I’m going to ask you a question. A genuine question. A pertinent question.
Do you, by any chance, suddenly find yourself wanting to sing?
That’s magic too, in a way, so to speak, how, if you know the song, and you see the words, you can’t quite help yourself hear them being sung. How they just get called up like that, like magic.
Most magic is about belief, or, at least, half-belief (like the fun of pretending that there really is a Santa Claus, or that you’re being chased home by a wolf, or of riding a roller coaster and making yourself more scared than you need to be).
It’s fun to be fooled – when you want to be.
A lot of magic relies on what they call the “art of illusion,” or “sleight-of-hand.” Or at least a lot of practice. Like most card tricks, and, yes, like Knibbling – which is what prompted this post.

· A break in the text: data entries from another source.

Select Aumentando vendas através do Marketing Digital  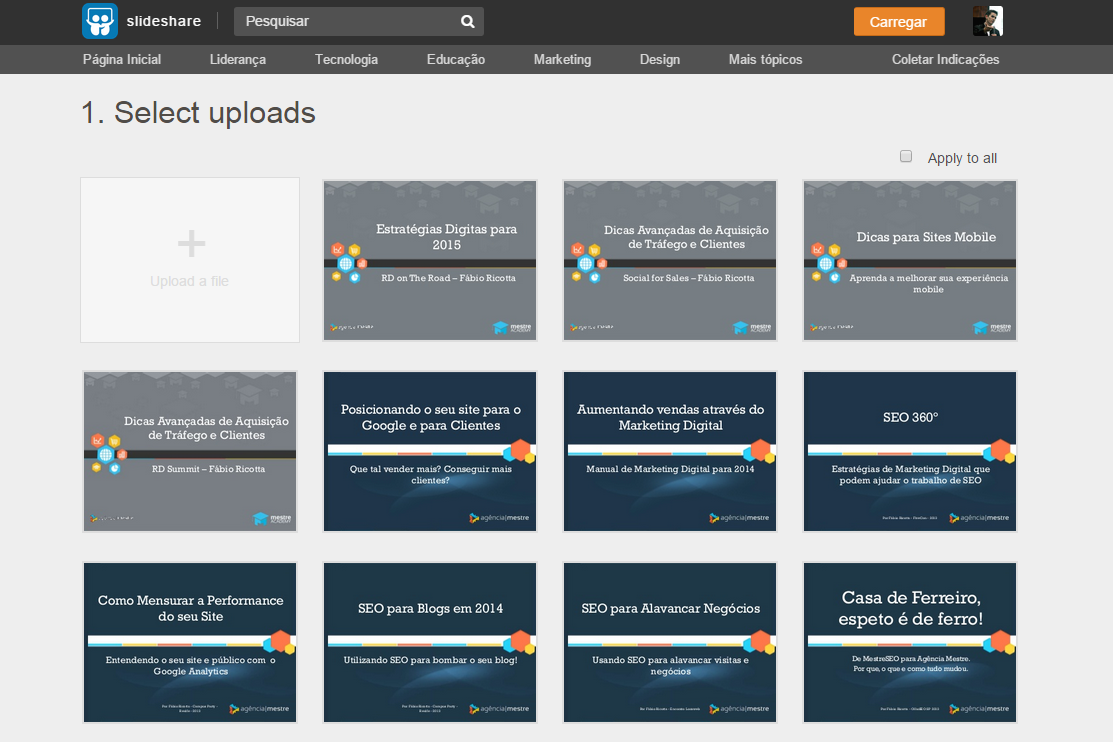(x=670, y=451)
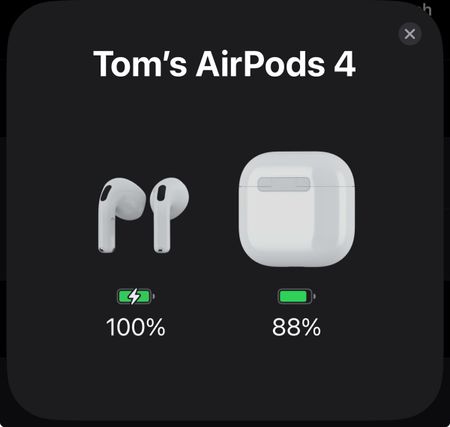
Task: Tap the case battery level icon
Action: click(x=297, y=296)
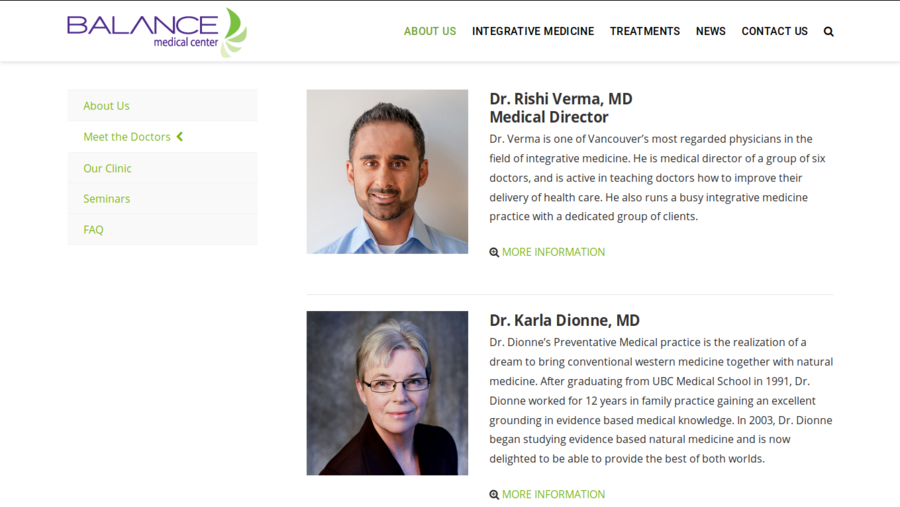900x507 pixels.
Task: Open Our Clinic from the sidebar
Action: (107, 169)
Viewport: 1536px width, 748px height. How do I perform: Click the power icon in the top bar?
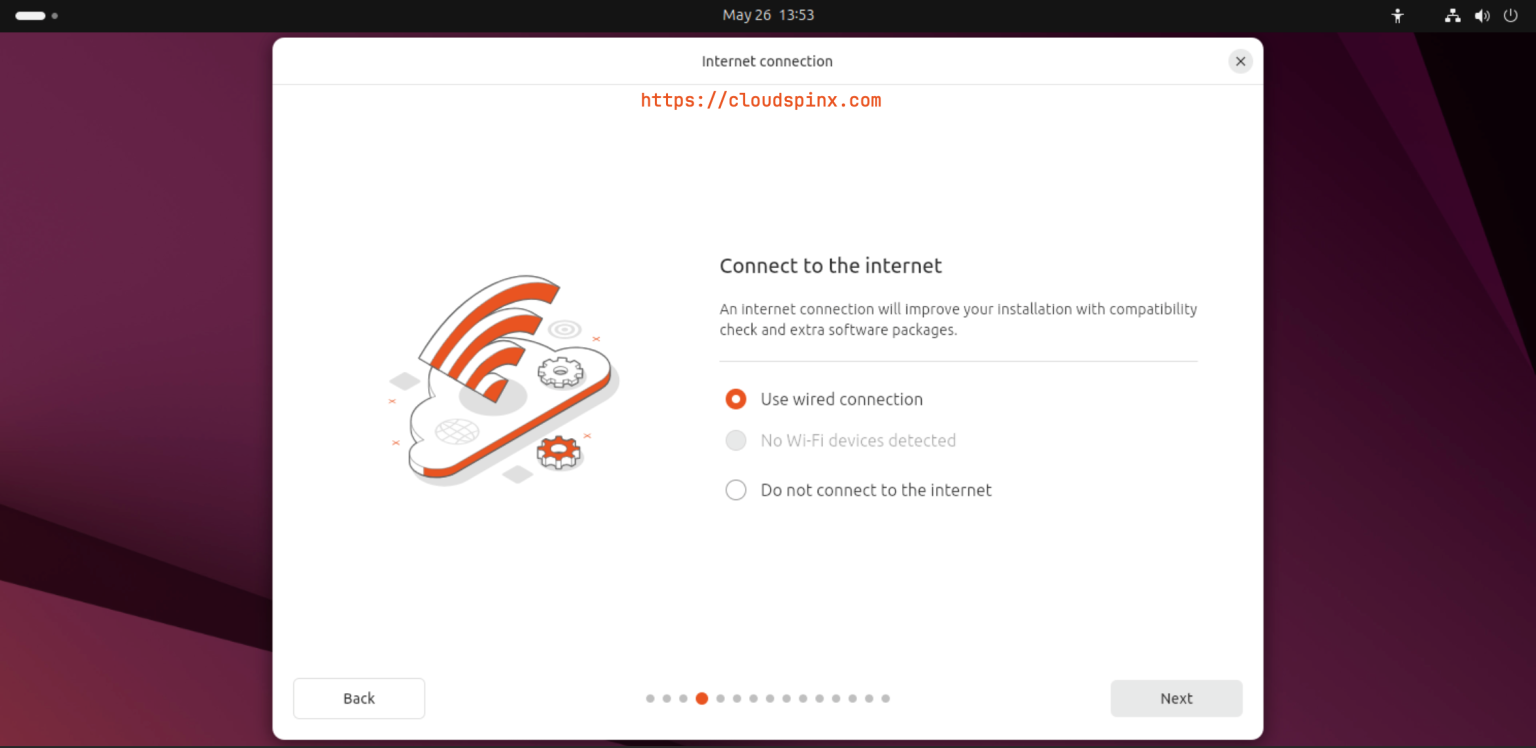click(x=1511, y=15)
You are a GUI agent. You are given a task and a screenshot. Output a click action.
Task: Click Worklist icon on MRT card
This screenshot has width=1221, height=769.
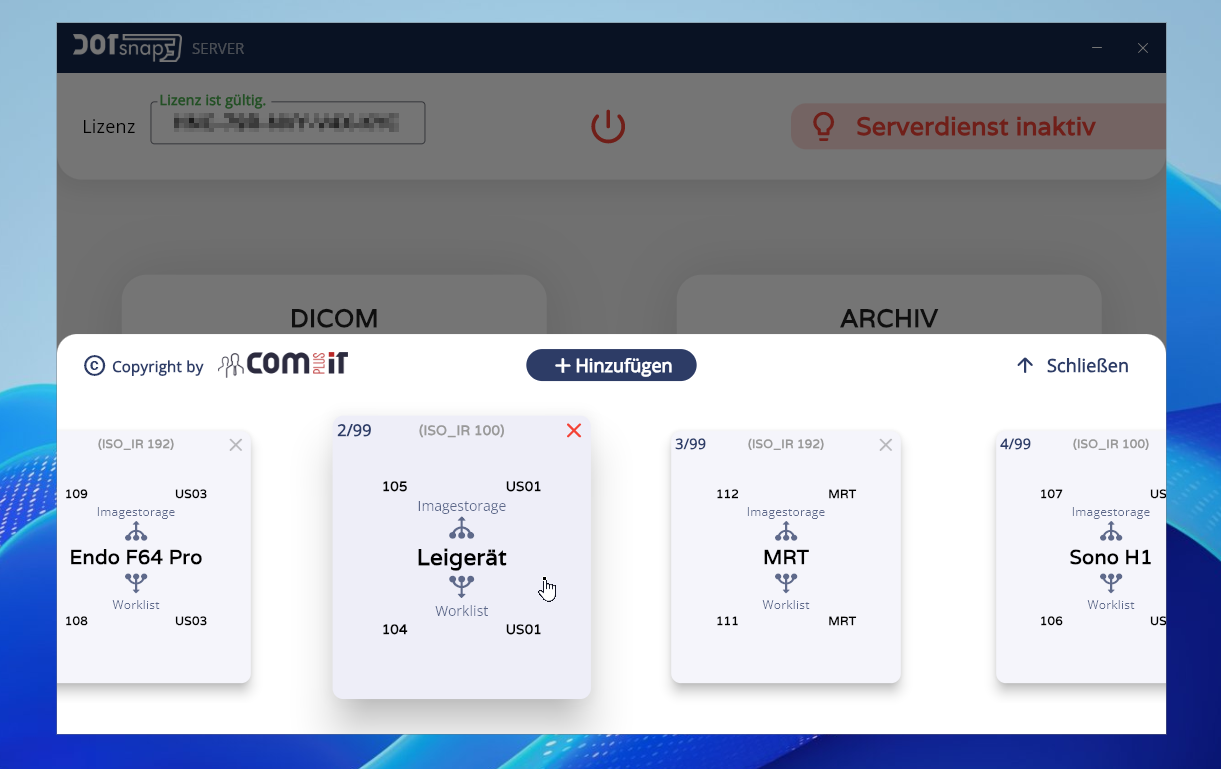(786, 582)
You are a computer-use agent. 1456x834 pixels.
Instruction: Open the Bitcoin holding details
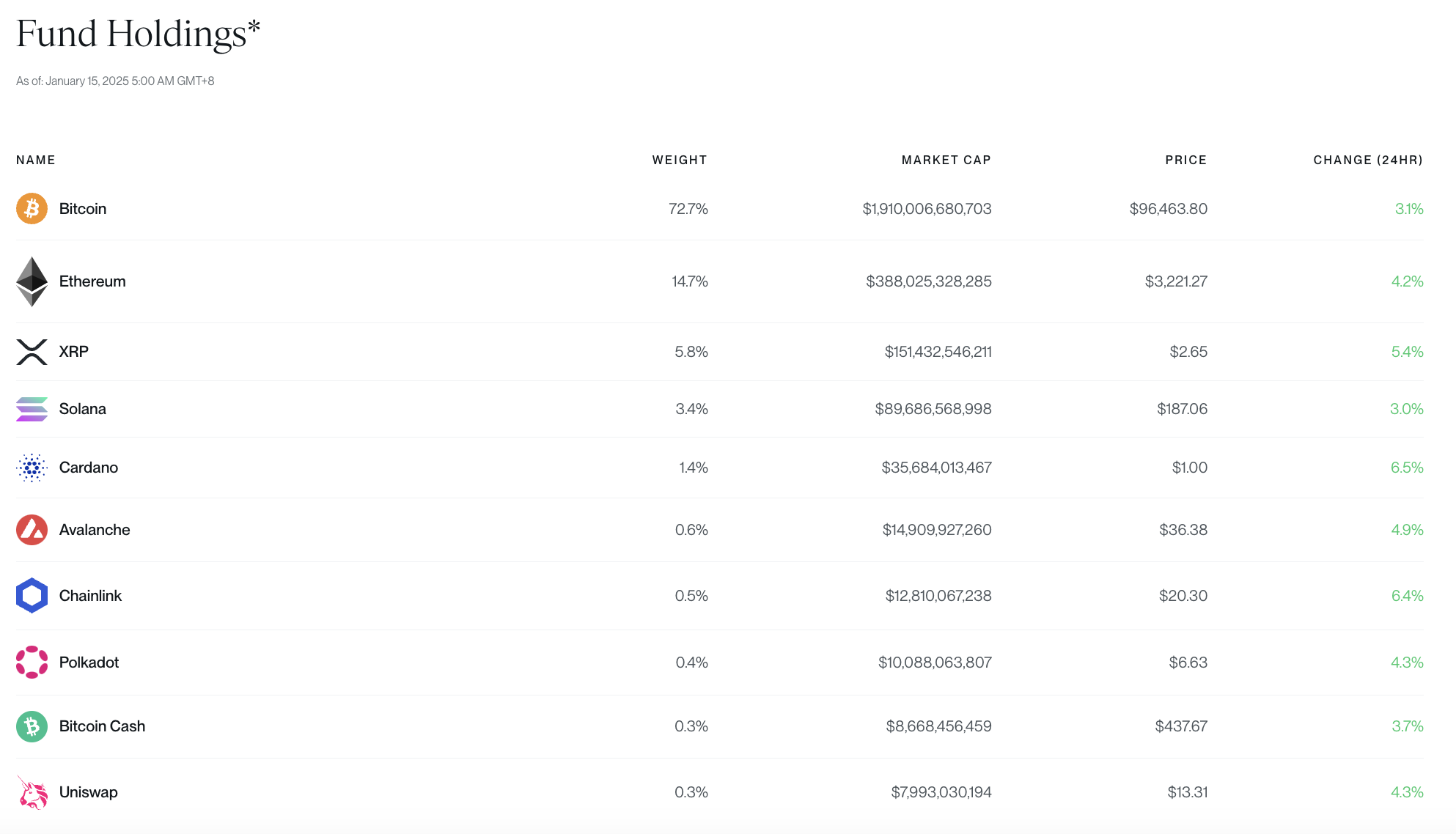tap(82, 208)
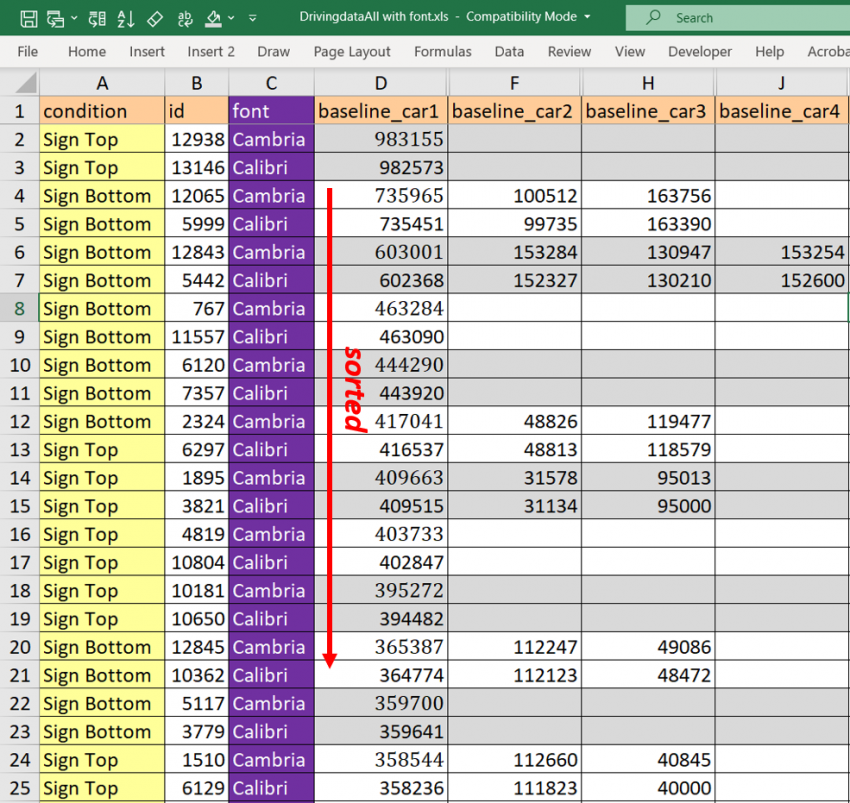Click the icon right of Save
This screenshot has width=850, height=803.
point(56,18)
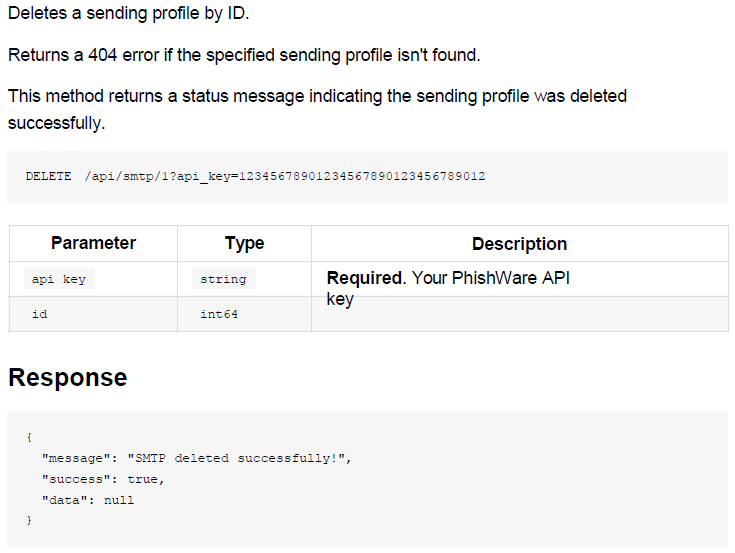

I received an email from someone who loved the idea of Knibbling and wanted to perform it for some kids – but found it a little too challenging to master. She saw it as a kind of magic act. Which, in a way, it is. And, in another way, isn’t – like all magic. In answering her query, I was reminded of something called “mathematical card tricks.”
Mathematical card tricks rely not on neither illusion nor sleight of hand nor actually any skill at all, but on the mathematical properties of a deck of cards – mathematical properties, you know, how half are red and half black, how there are odd and even cards, and 4 suits and 13 cards in each.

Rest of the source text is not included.